Transport Minister Kostas Karamanlis resigned after the accident, and another man was tasked with setting up an independent investigation into the causes of the accident.

“Responsibility will be assigned,” Prime Minister Kyriakos Mitsotakis said in a televised address late Wednesday after visiting the crash site.

“We will work so that the words ‘never again’ … remain an empty promise.” That I promise you.”

Supporters of the plan plan to protest in central Athens later on Thursday.

Crash survivor describes a fire escape

More than 300 people were on board the passenger train, many of them students returning from a holiday weekend and the annual Carnival celebrations around Greece.

Andreas Alikaniotis, a 20-year survivor of the accident, described how he and his classmates escaped from a train car with jackknives as a fire​​​​ approached, breaking windows and ‘ throw luggage on the ground outside to be used as a mobile landing place.

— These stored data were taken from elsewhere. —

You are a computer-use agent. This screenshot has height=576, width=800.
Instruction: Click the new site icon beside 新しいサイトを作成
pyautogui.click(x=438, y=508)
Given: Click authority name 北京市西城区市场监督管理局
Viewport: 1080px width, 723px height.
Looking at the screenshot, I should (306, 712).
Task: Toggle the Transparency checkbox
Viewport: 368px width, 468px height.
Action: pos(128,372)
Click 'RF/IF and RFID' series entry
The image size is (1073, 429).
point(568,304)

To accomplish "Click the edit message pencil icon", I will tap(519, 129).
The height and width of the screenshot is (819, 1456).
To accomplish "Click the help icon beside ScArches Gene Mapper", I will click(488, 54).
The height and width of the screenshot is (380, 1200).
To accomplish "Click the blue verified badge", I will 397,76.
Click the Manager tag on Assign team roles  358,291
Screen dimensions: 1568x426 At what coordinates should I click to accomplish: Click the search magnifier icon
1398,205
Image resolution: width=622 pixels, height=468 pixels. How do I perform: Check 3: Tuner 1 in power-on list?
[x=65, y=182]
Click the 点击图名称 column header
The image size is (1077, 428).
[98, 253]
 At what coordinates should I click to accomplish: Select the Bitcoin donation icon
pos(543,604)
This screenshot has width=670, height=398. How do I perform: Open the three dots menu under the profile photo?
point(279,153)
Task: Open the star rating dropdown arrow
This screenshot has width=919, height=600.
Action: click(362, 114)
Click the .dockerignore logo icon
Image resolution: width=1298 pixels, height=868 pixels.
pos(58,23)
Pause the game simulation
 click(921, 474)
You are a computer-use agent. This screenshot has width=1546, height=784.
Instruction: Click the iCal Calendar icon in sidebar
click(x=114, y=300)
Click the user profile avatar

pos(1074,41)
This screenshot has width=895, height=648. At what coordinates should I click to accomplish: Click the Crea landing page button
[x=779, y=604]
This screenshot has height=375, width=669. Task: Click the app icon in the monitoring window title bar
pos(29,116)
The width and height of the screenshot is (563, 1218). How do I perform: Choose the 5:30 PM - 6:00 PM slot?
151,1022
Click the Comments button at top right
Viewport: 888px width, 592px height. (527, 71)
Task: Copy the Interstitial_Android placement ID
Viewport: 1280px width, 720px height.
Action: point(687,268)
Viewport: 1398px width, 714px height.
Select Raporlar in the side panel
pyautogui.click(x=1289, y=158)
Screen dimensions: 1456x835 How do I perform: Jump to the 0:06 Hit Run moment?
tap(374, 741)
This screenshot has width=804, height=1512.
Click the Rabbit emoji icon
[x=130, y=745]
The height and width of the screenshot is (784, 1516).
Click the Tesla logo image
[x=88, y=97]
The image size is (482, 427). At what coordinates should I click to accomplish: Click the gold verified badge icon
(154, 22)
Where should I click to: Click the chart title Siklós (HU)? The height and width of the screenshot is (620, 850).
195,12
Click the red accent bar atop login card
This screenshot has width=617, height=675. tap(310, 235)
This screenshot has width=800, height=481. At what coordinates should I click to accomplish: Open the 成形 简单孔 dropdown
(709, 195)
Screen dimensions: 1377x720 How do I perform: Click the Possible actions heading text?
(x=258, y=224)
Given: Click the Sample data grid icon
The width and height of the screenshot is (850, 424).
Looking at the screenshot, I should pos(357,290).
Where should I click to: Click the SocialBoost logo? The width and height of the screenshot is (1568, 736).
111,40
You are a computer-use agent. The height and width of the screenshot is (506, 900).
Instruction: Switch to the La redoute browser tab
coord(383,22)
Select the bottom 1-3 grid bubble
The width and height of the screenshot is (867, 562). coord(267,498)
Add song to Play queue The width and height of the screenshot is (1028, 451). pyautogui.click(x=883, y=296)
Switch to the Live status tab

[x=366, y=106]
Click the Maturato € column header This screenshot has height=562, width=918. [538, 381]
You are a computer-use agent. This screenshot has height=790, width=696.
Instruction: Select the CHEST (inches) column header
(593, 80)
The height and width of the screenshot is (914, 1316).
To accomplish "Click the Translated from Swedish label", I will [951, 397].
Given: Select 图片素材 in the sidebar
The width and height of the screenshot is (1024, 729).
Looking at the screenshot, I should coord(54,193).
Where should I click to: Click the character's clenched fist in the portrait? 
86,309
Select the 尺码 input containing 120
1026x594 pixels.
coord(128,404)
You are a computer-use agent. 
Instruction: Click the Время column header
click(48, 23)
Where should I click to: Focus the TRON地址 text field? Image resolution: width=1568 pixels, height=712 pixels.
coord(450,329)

“It was a steep fall, into a ditch,” Alikaniotis, who suffered a knee injury, told reporters from his hospital bed in Larissa.

“The lights went out. And light had come from the approaching fire and the flying sparks. The smoke was touching inside the railway car but also outside,” said Alikaniotis.

“I managed to stay calm and was one of the few people around who wasn’t seriously injured,” he said. “Me and my friends helped people out.”

Greeks offer help, ZELENSKYY, TURKEY Sending condolences

Residents of Larissa lined up to donate blood, many waiting in heavy rain for more than an hour, while the town’s hotel association provided free accommodation for relatives. -victims of the accident and to those who traveled to the city to provide DNA samples to help police forensics. experts identify groups. Nine bodies have been identified through genetic matches so far, authorities said.

Pope Francis and European leaders sent messages of condolence after the tragedy. Among them was Turkish Foreign Minister Mevlut Cavusoglu, whose country is recovering from last month’s devastating earthquakes. Ukrainian President Volodymyr Zelenskyy sent a message in Greek, writing “The people of Ukraine share the pain of the families of the victims. We wish a speedy recovery to all those injured.”

Gatopoulos reported from Athens, Greece.